La Grèce a lancé lundi sa délicate opération de rachat de dette qui ouvre la voie au versement d'une aide financière bloquée depuis des mois et vitale pour le pays, menacé d'asphyxie.

Au terme d'une inhabituellement brève réunion, les ministres des Finances de la zone euro ont fait le point sur cette opération, lancée dans la matinée par l'Agence de la gestion de la dette grecque (PDMA) auprès des créanciers privés.

Le chef de file de l'Eurogroupe, Jean-Claude Juncker, s'est dit confiant dans le succès de cette opération, au terme de la réunion, refusant de donner plus de détails.

Les premiers résultats seront dévoilés le 13 décembre lors d'un prochain Eurogroupe à Bruxelles. Les ministres devront alors décider ou non de verser les tranches de prêts de l'UE et du FMI, gelés depuis juin et vitales pour éviter la cessation de paiement à la Grèce.

Cette opération est la première étape des efforts engagés pour ramener la dette grecque à 124% du PIB en 2020, comme convenu il y a une semaine avec le FMI. Pour cela, Athènes doit racheter une partie de sa dette à prix cassés à des investisseurs privés, sur une base volontaire, et ensuite l'effacer.

«Je n'ai pas d'inquiétude particulière, je crois que les calculs ont été faits de manière réaliste», a affirmé le ministre français Pierre Moscovici lors d'une audition conjointe avec son homologue allemand Wolfgang Schäuble au Parlement européen.

Les créanciers privés d'Athènes vont se voir proposer jusqu'à 10 milliards d'euros de titres du Fonds européen de secours en échange des obligations qu'ils détiennent.

Ils devront accepter une décote conséquente, puisque l'État grec a fixé une fourchette de rachat allant d'un plancher de 30,2% à 38,1% (selon les échéances des titres) de la valeur des obligations rachetées, à un plafond de 32,2% à 40,1%, a précisé l'agence grecque.

L'opération offre toutefois aux investisseurs une légère prime par rapport à la valeur de ces titres vendredi dernier sur le marché secondaire, où s'échange la dette déjà émise.

Elle porte sur des obligations arrivant à échéance entre 2023 et 2042, pour un montant global de quelque 62,3 milliards d'euros.

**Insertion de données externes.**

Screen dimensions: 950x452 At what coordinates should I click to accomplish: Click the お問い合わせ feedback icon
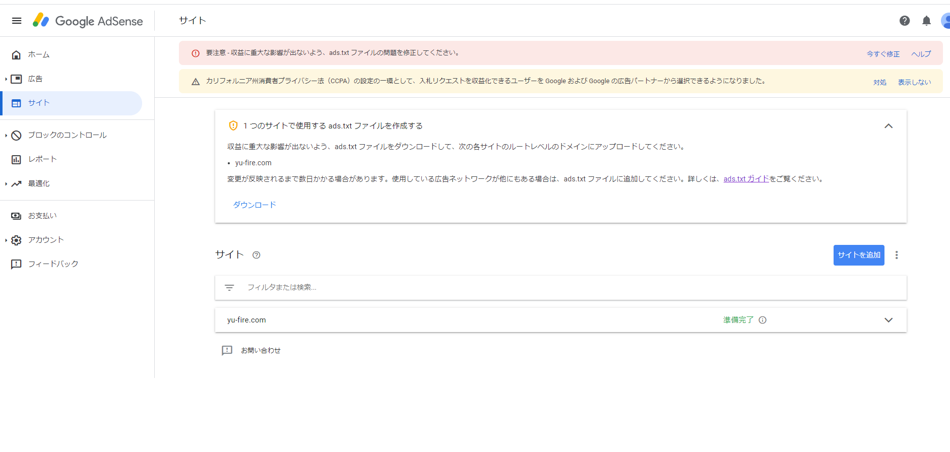click(227, 350)
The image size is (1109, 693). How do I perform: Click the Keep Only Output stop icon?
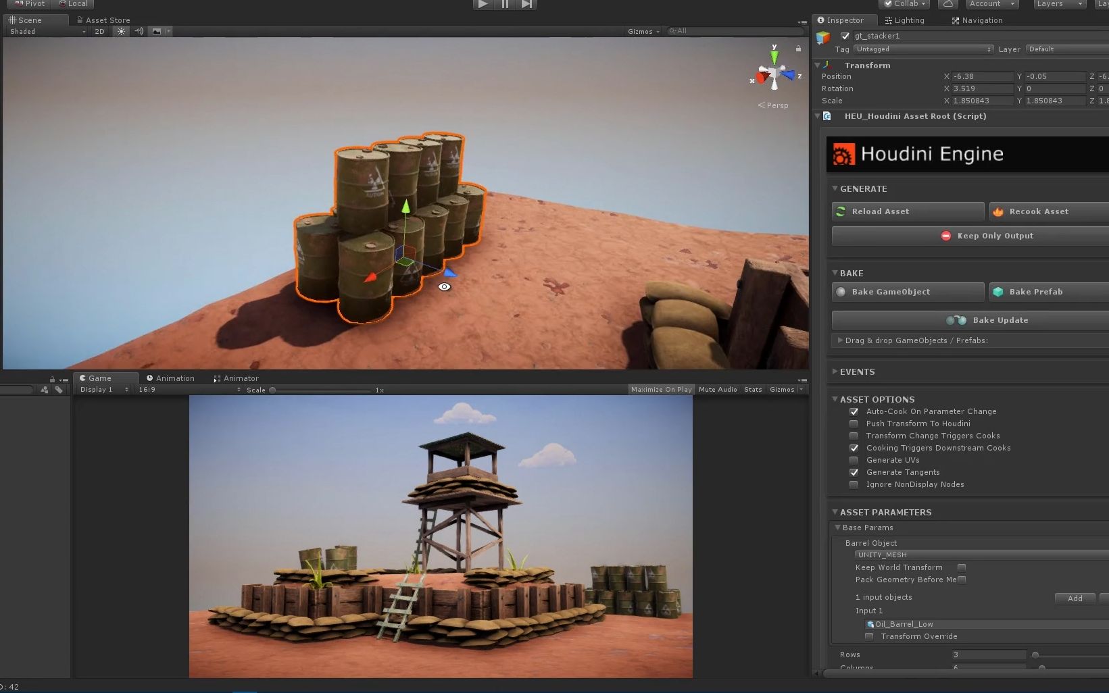click(x=945, y=236)
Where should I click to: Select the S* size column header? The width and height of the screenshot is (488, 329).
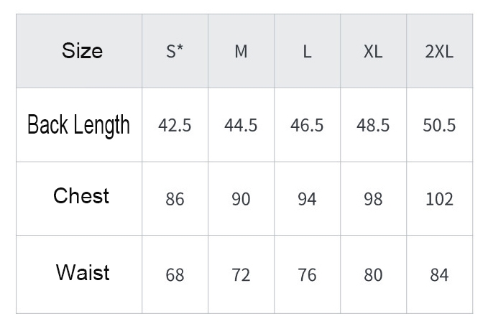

En mars dernier, quelque 107 milliards de créances détenues par des créanciers privés avaient été effacées. Les analystes estiment que cette fois, environ 20 milliards d'euros de dette grecque devraient l'être.

L'agence grecque a précisé que l'offre expirerait vendredi 7 décembre, pour un bouclage de l'opération dix jours plus tard.

Le ministre grec des Finances Yannis Stournaras a souligné vendredi dernier que le pays avait «un devoir patriotique» de réussir l'opération, dans un appel aux banques grecques à y participer.

Et, alors que la question de la capacité de la Grèce à supporter une dette aussi élevée a été au centre des débats ces dernières semaines, la chancelière allemande Angela Merkel n'a pas exclu dimanche, pour la première fois, un effacement dans quelques années. Ce sujet est particulièrement délicat en Allemagne à moins d'un an des élections législatives.

A l'Eurogroupe, les ministres ont également fait le point sur la situation de Chypre, qui a sollicité l'aide de l'UE et du FMI. La zone euro a appelé Nicosie et la troïka des créanciers (UE, BCE et FMI) à «conclure rapidement» un accord sur le programme d'aide et ses modalités.

«Les négociations ont bien avancé ces derniers temps avec la troïka», a indiqué M. Moscovici. Le sujet devrait une nouvelle fois être abordé la semaine prochaine avant une décision espérée début 2013.

Mardi, les ministres des 27 prennent le relais pour tenter d'avancer sur la mise en place d'un superviseur unique des banques de la zone euro, confiée à la Banque centrale européenne. Ils doivent trouver un compromis à présenter aux dirigeants européens lors du sommet des 13 et 14 décembre.

Les Européens peinent à s'entendre sur les moyens de prendre en compte les desiderata des pays non-membres de la zone euro, comme la Suède, qui veulent participer au mécanisme de supervision bancaire et avoir leur mot à dire.

Autre sujet de discorde: comment articuler le rôle d'institut monétaire de la BCE avec ses nouvelles activités de superviseur bancaire ?

«J'espère, même si je n'en suis pas sûr, que nous parviendrons à une position commune», a affirmé M. Schäuble. «C'est le grand dossier de ces deux jours», a souligné M. Moscovici.